Description of the task:
Only one stretch of lines is wanted: the line with "Focus the Lodgement Reference Number field" through the final line of the material. Restate it word for word, minus pictures.

Available records:
***
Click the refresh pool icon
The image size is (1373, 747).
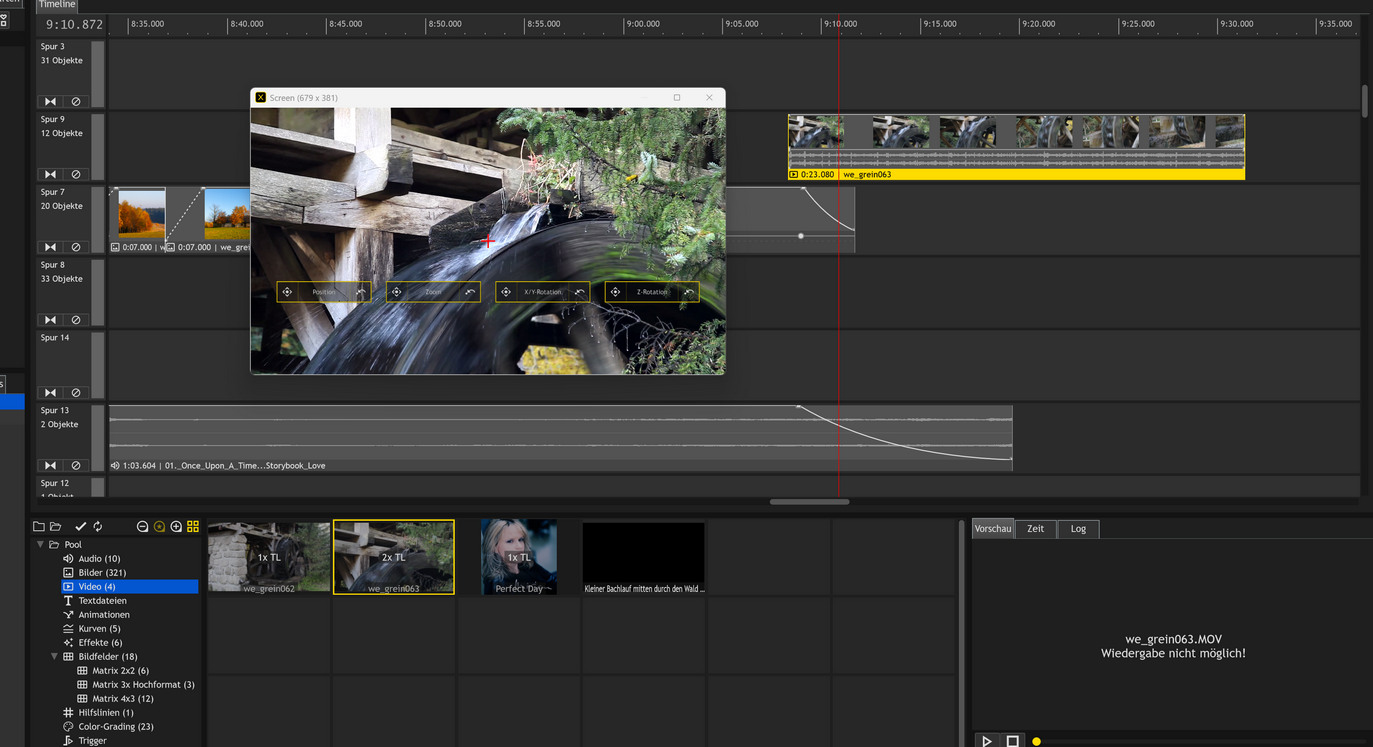(x=98, y=526)

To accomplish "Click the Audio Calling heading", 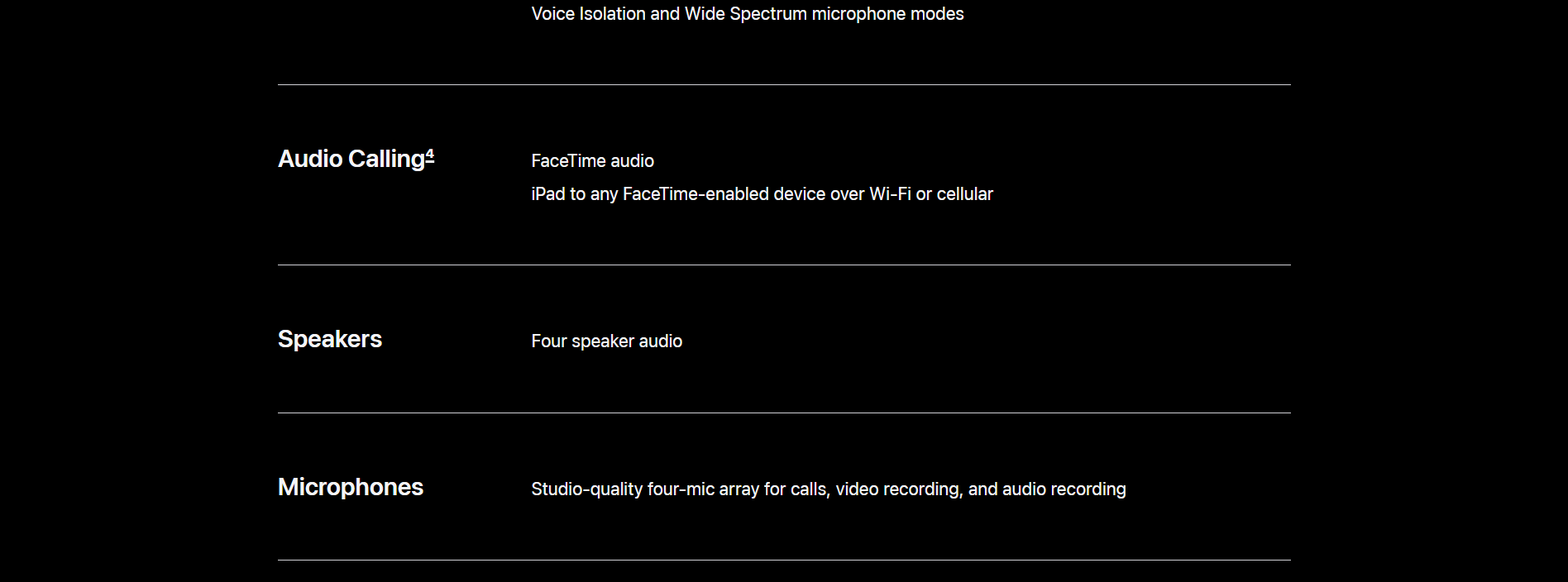I will [x=351, y=159].
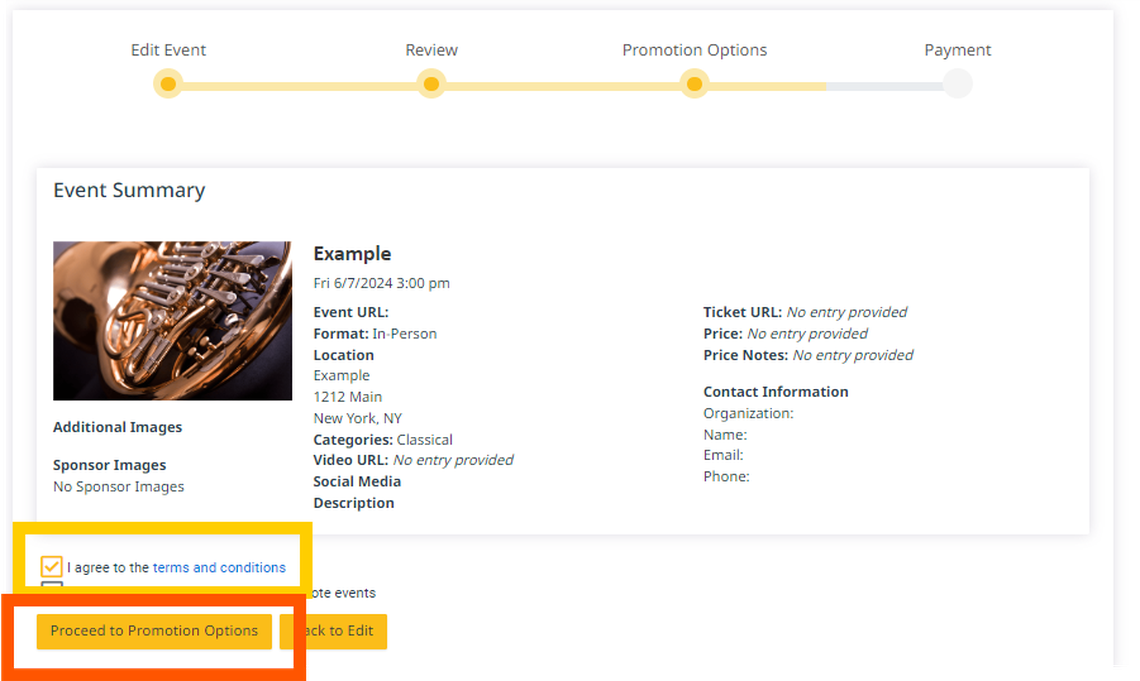The width and height of the screenshot is (1140, 681).
Task: Jump to the Payment step label
Action: pyautogui.click(x=957, y=50)
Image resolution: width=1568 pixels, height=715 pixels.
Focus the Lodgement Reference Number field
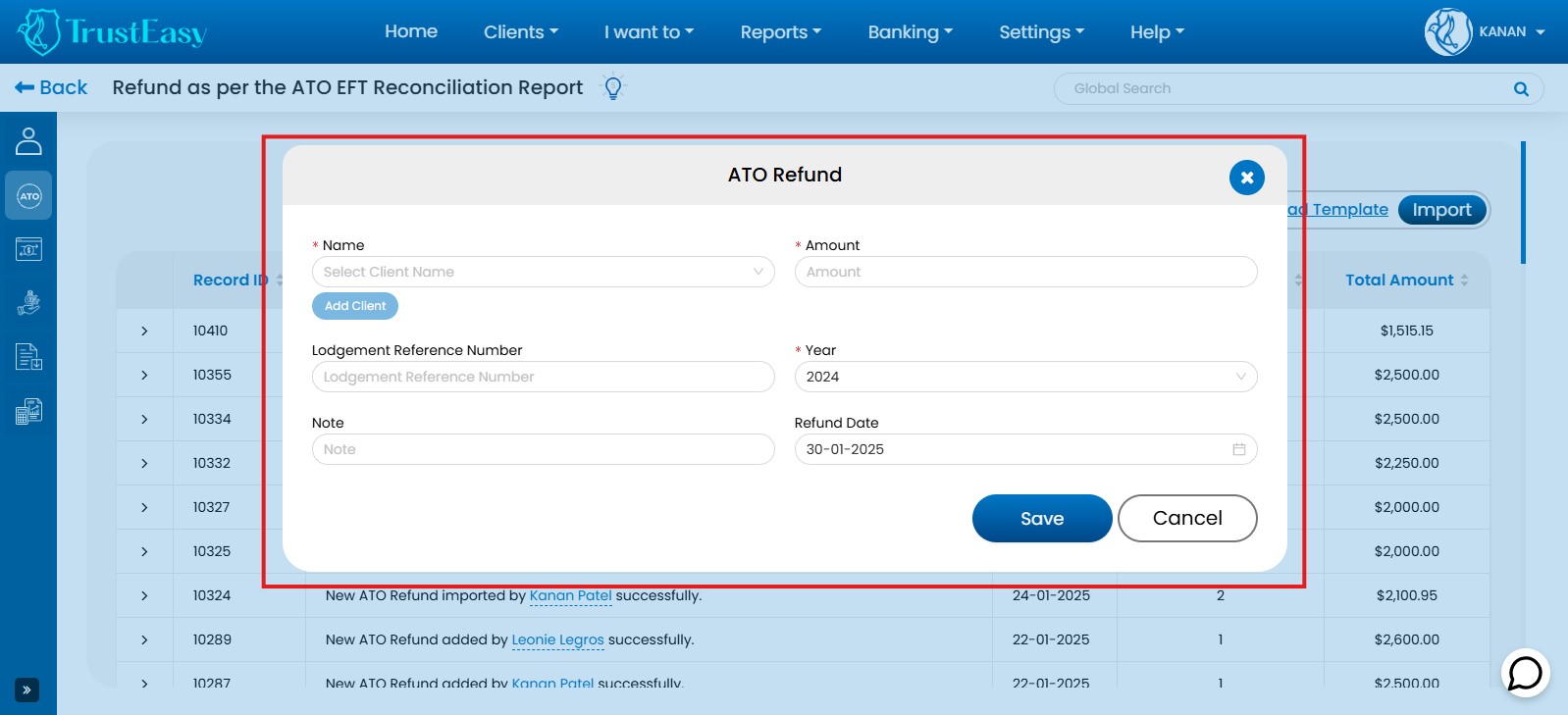tap(543, 377)
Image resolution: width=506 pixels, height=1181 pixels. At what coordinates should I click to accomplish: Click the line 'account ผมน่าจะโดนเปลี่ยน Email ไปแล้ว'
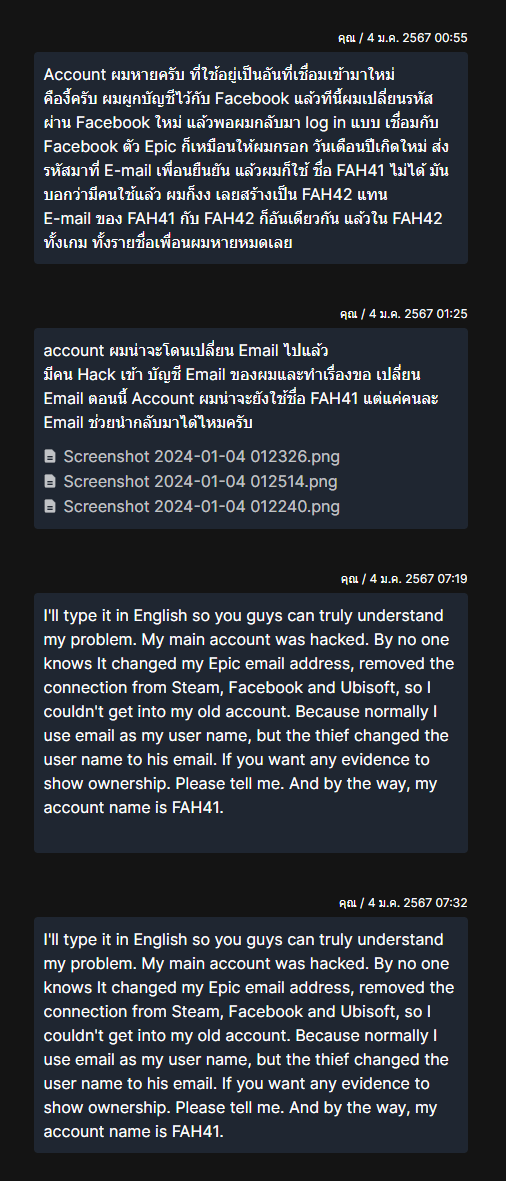(186, 350)
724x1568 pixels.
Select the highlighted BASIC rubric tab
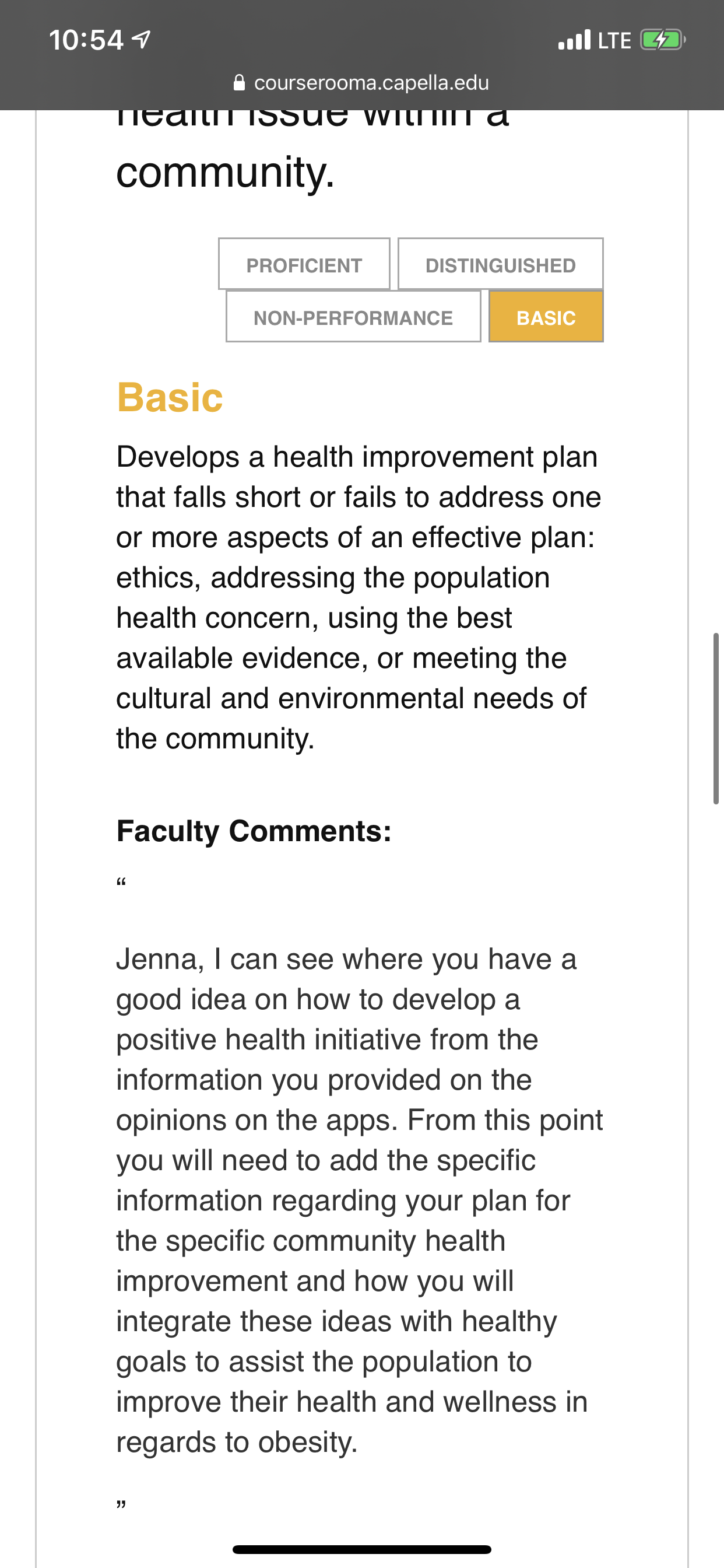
***
The answer:
Focus the Lodgement Reference Number field
tap(543, 377)
Image resolution: width=506 pixels, height=1181 pixels. At what coordinates should I click to accomplish: Click the line 'account ผมน่าจะโดนเปลี่ยน Email ไปแล้ว'
(186, 350)
724x1568 pixels.
Select the highlighted BASIC rubric tab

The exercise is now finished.